La fille du RER
On se souvient de ce fait divers du 9 juillet 2004 qui avait ému toute la France, lorsqu’une jeune fille non juive, Marie-Léonie Leblanc, avait prétendu avoir été victime d’une violente agression antisémite sur la ligne du RER D, tandis qu’elle voyageait avec son bébé. La presse, les hommes politiques et de nombreuses associations montaient alors au créneau et dénonçaient l’affaire. Quelques jours plus tard, la jeune femme avouait son mensonge et faisait des excuses publiques.
En 2008, André Téchiné s’empare de cette incroyable histoire et, à partir de la pièce de Jean-Marie Besset (RER), tourne la fiction d'un événement qui n’a pas eu lieu. Construit en deux parties (les circonstances et les conséquences), La fille du RER commence par exposer le passé et les trajectoires de tous ces personnages qui seront impliqués dans l’action, avant de filmer la mise en scène de cette fausse agression et ses répercussions psychologiques.
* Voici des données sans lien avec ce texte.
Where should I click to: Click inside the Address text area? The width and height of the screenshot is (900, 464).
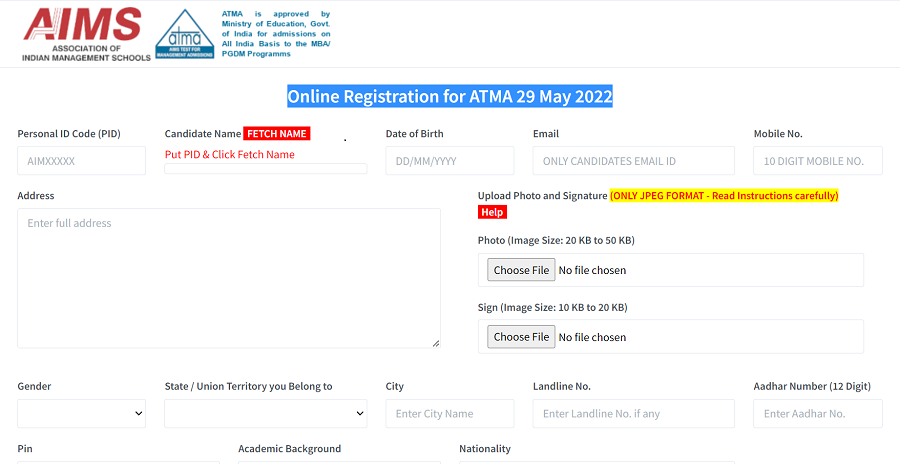(x=228, y=278)
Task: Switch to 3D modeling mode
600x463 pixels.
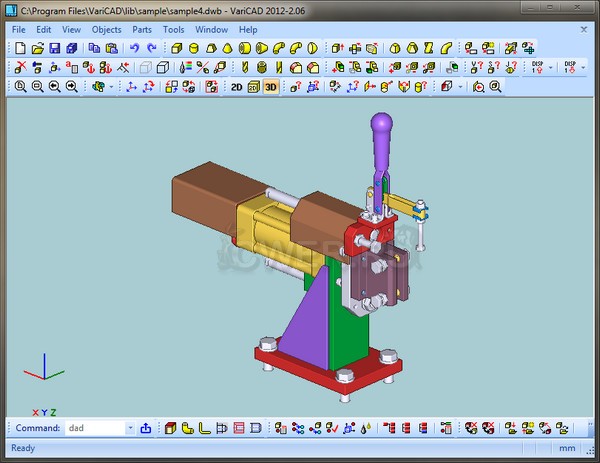Action: click(270, 87)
Jeanne (Émilie Dequenne), la future mythomane pour qui mentir c’est enfin exister, constitue le vortex de ce film étonnant. Flanquée d’une vie ordinaire (mère aimante, pavillon de banlieue, en recherche d’emploi), Jeanne rencontre un jour Franck (Nicolas Duvauchelle). Après l’idylle survient le drame qui conduira Jeanne à sa mystification.
La force du film de Téchiné tient dans le fait qu’il ne cherche pas à remplir les trous d’une histoire abracadabrante mais, à travers elle, à s’interroger sur la fragilité de l’identité humaine. Une authentique réussite.